_Aim of the exercise_
Once you find the line containing "ATV [option] (19, 141)" in the data below, copy it and each following line exactly, up to and including the line containing "Celoten izpušni sistem 1x1 MIVV C.KY.0013.K", and nothing else.

_Data provided_

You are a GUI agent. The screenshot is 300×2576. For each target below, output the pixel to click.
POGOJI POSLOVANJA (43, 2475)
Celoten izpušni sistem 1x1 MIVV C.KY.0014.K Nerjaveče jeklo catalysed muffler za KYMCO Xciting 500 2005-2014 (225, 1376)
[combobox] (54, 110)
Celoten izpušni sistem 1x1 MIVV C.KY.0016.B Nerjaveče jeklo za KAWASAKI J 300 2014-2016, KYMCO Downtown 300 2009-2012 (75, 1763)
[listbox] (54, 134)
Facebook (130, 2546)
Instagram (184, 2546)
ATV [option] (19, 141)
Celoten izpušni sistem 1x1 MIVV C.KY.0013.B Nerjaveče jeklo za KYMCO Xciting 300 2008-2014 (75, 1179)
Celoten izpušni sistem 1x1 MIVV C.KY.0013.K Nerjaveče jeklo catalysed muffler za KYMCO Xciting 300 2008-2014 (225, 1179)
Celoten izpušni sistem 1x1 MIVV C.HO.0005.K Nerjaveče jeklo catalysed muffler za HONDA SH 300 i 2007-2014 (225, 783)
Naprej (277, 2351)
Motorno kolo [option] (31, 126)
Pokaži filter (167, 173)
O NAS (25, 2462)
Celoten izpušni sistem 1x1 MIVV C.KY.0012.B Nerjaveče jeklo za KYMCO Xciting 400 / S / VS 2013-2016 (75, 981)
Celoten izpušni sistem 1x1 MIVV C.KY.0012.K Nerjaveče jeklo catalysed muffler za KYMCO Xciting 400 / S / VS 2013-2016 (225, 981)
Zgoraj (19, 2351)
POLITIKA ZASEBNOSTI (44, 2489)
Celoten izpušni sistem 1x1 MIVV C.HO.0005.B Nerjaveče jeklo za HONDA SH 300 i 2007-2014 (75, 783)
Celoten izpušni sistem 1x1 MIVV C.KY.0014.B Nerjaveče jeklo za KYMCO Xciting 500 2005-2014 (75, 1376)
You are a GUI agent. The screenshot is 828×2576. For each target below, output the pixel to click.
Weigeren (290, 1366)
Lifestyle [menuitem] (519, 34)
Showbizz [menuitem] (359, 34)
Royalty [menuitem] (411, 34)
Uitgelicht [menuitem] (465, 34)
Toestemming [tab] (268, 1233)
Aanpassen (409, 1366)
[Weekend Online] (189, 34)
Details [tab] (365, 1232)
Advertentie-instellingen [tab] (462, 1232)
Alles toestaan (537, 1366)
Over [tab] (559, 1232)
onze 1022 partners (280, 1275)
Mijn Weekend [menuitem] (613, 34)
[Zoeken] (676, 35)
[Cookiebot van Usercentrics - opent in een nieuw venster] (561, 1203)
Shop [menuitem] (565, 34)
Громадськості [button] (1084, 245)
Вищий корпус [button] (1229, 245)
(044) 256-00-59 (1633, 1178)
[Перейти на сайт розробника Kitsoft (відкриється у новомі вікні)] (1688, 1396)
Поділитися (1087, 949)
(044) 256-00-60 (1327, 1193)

_Finished task_
ATV [option] (19, 141)
Celoten izpušni sistem 1x1 MIVV C.KY.0013.B Nerjaveče jeklo za KYMCO Xciting 300 2008-2014 (75, 1179)
Celoten izpušni sistem 1x1 MIVV C.KY.0013.K Nerjaveče jeklo catalysed muffler za KYMCO Xciting 300 2008-2014 (225, 1179)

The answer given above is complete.